Wednesday, September 3, 2008

"sex" and "gender" are not the same thing

I hear this virtually everyday: "sex" and "gender" used as synonyms. This is not correct.

I took a gander at, which frightened me with the following definition of gender:
The condition of being female or male; sex.
Is it my academic elitism that is bothered by such abuse of terminology, or is it my love for language and precision that is offended by the tear in verbal/conceptual efficiency? Either way, confusion between the terms impedes actual understandings of gender theory to begin with. So allow me to set the record straight.

Sex--Determined by genitals/chromosomes as either "male" or "female." In other words, what is in between one's legs (with exception of intersexed individuals, whose sex is decided not necessarily by chromosomes or genitals, but rather surgical and perceived social convenience...but that's another blog).

Gender--the enactment of "maleness" or "femaleness." That is to say, a biological female upholds a culturally sanctioned female gender through application of make up and traditional "female" garb, such as dresses, skirts, yada yada. Consequently, a biological male can enact a female gender performance, and likewise a biological female can enact a male gender performance. Clearly, there is no intrinsic connection between sex and gender; it is culturally determined and regulated.

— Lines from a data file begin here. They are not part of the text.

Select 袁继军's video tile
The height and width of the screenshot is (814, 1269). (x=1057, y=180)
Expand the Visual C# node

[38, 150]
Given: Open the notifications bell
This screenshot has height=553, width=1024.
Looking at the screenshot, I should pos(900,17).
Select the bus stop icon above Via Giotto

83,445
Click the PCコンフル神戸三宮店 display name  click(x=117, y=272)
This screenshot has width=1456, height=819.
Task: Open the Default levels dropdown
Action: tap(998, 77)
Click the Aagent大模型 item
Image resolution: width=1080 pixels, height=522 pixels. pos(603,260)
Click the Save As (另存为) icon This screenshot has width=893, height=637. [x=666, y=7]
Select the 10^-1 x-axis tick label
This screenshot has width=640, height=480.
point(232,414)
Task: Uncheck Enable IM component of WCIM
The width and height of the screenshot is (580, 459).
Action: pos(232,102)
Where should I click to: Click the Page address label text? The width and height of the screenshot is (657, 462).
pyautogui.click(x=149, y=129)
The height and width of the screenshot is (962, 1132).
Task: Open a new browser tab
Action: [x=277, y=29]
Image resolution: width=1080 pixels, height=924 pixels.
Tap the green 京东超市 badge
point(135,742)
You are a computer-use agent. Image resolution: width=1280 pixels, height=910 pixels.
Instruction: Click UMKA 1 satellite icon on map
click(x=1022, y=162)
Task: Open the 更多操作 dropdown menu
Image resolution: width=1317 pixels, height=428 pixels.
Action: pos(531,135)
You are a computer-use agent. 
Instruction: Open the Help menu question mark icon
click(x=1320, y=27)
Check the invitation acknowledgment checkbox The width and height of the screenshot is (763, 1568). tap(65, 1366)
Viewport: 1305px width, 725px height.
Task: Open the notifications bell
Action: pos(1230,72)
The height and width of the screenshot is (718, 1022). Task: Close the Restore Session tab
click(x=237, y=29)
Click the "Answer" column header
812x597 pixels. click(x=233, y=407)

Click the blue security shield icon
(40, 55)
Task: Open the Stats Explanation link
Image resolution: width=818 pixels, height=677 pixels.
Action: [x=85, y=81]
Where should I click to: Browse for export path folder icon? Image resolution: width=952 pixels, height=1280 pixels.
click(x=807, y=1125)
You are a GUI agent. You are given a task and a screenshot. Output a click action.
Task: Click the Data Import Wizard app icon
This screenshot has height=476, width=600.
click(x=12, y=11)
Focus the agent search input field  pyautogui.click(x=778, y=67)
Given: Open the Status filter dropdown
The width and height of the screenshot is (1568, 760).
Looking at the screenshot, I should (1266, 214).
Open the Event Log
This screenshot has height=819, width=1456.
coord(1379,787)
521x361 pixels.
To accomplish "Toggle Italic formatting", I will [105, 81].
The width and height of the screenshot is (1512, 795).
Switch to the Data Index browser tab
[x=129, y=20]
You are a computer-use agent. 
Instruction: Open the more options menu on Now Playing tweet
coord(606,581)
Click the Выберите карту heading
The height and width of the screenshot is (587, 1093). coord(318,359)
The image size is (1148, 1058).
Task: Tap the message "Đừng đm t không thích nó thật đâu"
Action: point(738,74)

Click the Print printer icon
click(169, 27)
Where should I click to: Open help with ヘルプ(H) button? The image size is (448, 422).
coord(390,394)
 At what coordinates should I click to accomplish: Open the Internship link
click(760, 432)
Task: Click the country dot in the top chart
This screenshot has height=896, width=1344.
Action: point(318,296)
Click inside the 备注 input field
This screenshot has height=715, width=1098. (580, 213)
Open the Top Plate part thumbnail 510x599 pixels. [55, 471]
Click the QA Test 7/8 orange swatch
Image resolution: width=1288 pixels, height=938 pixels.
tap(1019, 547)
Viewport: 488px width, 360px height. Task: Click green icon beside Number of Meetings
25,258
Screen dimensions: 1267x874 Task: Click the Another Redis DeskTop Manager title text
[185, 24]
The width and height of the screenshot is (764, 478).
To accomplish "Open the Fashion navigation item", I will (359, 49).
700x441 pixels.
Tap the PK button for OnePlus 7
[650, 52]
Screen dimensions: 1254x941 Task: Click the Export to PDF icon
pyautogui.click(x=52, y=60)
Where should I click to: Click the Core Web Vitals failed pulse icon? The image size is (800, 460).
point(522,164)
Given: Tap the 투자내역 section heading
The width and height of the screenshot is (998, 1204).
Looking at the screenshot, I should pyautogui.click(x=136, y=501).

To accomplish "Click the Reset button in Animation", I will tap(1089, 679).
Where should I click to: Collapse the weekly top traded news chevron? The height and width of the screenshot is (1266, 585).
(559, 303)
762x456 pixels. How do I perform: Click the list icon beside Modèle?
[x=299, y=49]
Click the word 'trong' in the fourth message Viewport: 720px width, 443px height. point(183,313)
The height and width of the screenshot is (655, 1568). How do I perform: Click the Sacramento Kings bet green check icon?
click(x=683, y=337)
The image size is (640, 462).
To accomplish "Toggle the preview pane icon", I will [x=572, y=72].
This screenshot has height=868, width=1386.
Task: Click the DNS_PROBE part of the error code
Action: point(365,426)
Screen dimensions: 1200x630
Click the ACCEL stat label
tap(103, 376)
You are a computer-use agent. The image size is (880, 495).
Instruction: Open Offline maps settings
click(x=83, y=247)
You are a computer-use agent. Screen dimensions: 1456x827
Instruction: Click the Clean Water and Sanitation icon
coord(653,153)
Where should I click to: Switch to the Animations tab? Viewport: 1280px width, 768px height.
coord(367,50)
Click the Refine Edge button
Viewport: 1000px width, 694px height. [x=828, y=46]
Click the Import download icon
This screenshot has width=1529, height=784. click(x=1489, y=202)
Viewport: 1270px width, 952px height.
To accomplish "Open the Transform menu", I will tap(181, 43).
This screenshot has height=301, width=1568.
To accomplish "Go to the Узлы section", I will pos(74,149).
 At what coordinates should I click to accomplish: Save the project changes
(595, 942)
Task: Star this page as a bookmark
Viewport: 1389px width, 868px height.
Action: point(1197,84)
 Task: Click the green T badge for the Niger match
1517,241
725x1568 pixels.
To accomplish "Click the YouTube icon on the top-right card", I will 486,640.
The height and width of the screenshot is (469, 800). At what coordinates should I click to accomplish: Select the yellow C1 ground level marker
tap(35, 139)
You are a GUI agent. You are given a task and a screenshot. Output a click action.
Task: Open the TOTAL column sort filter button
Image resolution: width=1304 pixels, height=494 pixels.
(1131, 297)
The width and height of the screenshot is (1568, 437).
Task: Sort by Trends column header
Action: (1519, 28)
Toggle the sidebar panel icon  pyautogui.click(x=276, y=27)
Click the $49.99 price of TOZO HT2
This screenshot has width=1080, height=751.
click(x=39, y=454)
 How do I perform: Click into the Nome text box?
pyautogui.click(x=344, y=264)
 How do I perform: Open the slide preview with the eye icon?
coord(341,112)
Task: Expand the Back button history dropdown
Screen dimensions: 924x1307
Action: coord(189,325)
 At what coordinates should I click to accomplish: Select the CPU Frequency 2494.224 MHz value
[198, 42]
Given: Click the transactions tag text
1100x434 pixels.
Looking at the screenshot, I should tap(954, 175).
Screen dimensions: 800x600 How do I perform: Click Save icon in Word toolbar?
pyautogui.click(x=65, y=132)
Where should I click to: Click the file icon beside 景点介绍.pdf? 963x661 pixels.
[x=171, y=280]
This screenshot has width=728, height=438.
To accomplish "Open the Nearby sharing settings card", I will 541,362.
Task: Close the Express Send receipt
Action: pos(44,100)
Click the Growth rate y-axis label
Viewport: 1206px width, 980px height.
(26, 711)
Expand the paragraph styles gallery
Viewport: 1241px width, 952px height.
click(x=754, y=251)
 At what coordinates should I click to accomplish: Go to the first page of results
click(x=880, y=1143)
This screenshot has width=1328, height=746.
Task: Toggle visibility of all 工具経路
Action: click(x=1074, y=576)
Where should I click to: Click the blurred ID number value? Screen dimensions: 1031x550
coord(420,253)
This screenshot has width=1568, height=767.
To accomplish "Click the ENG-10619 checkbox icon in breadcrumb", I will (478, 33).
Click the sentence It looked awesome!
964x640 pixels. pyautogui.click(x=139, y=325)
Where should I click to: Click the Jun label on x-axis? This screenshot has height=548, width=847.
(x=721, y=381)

Commentary regarding "gender discrimination" often misses the bigger issue. In an attempt to seem politically correct, the term "sex" is replaced by "gender," when in fact the speaker likely means to include the combination of both.

In other words, women are not discriminated against based on gender alone. Women face discrimination for being biologically female with a female gender performance, or for being biologically female with a male gender performance. The former may be stigmatized as giddy, less sexual, froo froo, necessarily a future mommy, whatever...and the latter is socially punished for being "butch."

If the issue was gender alone, then transgender people would not be subject to discrimination and violence. The fact of the matter is, unless a transperson can successfully pass, mainstream society does not tolerate mismatches between sex and the respective gender assigned by society.

"Equality" would exist if individuals were not discriminated against of the basis of their sex, their gender, or any combination thereof.

Note: gender identity can be fluid, and also non-determined/non-conformist (androgyny/gender queer).